## Problem statement
When a line of the records contains "from", copy it.

━━━ The data

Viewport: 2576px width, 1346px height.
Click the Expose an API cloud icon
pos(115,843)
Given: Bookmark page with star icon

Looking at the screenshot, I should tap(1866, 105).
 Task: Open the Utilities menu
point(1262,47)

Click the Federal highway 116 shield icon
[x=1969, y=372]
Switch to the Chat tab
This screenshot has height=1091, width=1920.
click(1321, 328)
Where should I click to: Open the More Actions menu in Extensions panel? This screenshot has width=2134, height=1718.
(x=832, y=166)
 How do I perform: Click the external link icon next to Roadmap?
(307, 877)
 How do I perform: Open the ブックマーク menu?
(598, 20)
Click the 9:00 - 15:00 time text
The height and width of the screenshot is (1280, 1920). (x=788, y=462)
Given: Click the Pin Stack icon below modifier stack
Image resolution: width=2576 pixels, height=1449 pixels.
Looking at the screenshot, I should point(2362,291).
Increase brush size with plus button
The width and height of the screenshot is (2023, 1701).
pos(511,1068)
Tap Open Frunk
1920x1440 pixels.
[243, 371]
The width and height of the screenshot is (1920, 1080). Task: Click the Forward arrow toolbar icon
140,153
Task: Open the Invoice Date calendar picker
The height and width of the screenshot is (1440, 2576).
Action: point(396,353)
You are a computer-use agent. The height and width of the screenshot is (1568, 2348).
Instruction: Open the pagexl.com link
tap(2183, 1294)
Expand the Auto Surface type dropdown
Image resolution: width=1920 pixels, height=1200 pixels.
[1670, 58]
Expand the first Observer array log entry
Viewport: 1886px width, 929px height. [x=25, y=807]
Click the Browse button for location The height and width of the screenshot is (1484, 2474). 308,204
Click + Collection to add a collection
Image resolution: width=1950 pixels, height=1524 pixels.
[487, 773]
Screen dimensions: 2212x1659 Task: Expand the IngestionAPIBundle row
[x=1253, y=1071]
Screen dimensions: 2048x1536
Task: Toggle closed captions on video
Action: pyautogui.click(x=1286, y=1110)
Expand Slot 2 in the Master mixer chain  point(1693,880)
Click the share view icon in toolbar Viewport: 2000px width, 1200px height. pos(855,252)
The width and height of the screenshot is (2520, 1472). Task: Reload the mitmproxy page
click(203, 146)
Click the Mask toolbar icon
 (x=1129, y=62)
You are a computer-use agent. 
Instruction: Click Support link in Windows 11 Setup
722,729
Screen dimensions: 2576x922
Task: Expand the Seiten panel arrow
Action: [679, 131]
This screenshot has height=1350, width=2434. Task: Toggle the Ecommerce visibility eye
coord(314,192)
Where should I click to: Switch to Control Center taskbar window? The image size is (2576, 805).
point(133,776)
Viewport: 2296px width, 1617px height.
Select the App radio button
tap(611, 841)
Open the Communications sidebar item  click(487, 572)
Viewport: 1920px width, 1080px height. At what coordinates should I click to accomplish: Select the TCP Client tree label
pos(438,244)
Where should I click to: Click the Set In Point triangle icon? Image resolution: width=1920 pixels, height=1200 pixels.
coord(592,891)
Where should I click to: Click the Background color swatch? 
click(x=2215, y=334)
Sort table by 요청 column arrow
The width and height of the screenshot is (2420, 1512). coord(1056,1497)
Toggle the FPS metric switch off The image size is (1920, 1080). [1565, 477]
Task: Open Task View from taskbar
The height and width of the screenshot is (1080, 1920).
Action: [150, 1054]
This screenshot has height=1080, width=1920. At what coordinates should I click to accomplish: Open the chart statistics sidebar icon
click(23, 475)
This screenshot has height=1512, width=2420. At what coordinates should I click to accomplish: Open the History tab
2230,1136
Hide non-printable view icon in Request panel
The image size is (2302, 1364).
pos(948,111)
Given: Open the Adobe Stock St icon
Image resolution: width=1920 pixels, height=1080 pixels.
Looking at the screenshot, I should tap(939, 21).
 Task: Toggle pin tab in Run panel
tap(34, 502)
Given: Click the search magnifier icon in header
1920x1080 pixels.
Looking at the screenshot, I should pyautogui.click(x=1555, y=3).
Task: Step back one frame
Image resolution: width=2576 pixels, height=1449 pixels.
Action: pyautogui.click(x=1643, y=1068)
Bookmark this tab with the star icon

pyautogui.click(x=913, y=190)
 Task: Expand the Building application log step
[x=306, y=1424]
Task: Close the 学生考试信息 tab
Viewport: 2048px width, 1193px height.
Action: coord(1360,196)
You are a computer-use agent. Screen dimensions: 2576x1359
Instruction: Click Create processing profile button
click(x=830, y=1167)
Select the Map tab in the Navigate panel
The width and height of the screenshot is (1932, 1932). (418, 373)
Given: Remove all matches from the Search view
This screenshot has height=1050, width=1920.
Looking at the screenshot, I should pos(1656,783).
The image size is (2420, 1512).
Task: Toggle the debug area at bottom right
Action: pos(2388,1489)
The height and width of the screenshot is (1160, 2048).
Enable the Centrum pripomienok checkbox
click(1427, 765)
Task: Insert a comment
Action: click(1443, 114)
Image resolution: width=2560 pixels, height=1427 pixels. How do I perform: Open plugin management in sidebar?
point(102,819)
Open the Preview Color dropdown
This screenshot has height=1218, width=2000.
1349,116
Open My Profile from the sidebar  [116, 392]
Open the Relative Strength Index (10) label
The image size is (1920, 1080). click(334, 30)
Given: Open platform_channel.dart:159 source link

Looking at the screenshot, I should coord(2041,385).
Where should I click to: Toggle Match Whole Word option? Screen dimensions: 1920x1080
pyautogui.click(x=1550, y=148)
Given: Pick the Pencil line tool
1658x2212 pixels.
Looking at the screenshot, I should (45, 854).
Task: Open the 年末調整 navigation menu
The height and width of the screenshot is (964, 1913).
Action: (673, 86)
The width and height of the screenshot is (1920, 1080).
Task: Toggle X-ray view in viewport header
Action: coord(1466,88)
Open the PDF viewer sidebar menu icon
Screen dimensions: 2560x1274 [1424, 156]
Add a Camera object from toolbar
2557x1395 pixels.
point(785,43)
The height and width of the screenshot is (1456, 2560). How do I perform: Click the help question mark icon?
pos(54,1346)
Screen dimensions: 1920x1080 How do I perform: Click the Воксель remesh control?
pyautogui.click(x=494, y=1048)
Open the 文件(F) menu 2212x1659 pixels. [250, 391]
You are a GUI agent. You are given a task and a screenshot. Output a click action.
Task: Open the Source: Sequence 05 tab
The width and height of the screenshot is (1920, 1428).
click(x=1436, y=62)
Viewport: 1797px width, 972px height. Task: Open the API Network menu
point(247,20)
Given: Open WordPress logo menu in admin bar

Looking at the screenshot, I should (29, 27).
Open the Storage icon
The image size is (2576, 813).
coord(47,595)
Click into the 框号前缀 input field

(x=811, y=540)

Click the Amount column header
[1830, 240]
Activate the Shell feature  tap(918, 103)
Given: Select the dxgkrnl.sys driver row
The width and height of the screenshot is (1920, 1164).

━━━━━━

## Response box
Task: Open Task View from taskbar
Given: Remove all matches from the Search view
Open My Profile from the sidebar  [116, 392]
Add a Camera object from toolbar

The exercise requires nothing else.